I mean, I’ve spoken about things that aren’t related to infertility on this blog. But I think the main reason I disagree with posts like that is simply, my infertility has helped to shape me into the woman I am today. And when I say that I mean that my infertility has shaped me in ways I think I may never understand. It broke me. It pushed me to places I never thought I’d see again, places I wasn’t sure I would survive. It brought me closer to NewsBoy and made us stronger. It made me stronger then I ever thought I could be. It is part of who I am.

And even though I am now pregnant I think it’s important to keep talking about what happens when you are somehow pregnant and infertile. I do think that pregnancy after battling infertility is different then if you are fortunate enough to be able to do things “the old fashioned way”. Infertility takes so much from us and leaves us with fears and insecurities that I’m not sure ever actually go away. (I’m sure this is something I will come back to time and time again.)

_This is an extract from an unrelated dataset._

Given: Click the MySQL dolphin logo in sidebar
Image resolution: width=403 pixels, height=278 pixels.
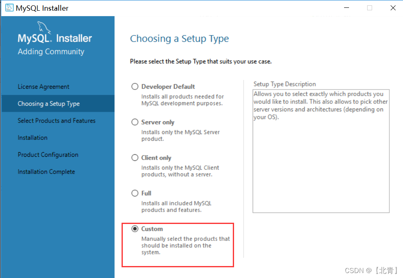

Once I came to that realization…my decision was made. I will continue to post here throughout my pregnancy and beyond. If reading about my pregnancy is too hard for you or hurts you, I am truly sorry. I do completely understand if you stop visiting me here. I will miss you and wish you nothing but the best.

The Truth is…

I am terrified.

NewsBoy and I will go tomorrow morning for my 2nd Beta and an ultrasound.

I still can’t quite believe this is real….so how can I possibly be getting an ultrasound tomorrow morning? The cramps I’m having just mean that I’m going to get my period, right? It’s not anything growing inside me. It can’t be. It just doesn’t make sense. After a year of fertility treatments how is this even possible that I ovulated on my own? Never mind that we timed things properly without paying attention to anything.

Then for a moment I do believe that this is real and then I panic…what if it all goes bad…again? Will I survive that?

I don’t quite know what to do with myself. I’m sitting at my desk at work trying SO hard to focus on what I need to be doing. I just can’t. All I can think about is my uterus and what might be going on in there. It just doesn’t feel real. I can’t wrap my head around this at all.

Yes…I’m peeing like it’s my job. Yes…I am experiencing cramping that feels more like stretching and pulling then menstrual cramps. Yes…my boobs are killing me. Yes…I’m seemingly constantly hungry and tired. But that’s just PMS. Right?

More than anything right now I just want today to be over…I want to be home with NewsBoy. I want to crawl into bed so tomorrow can come and maybe I can start to believe.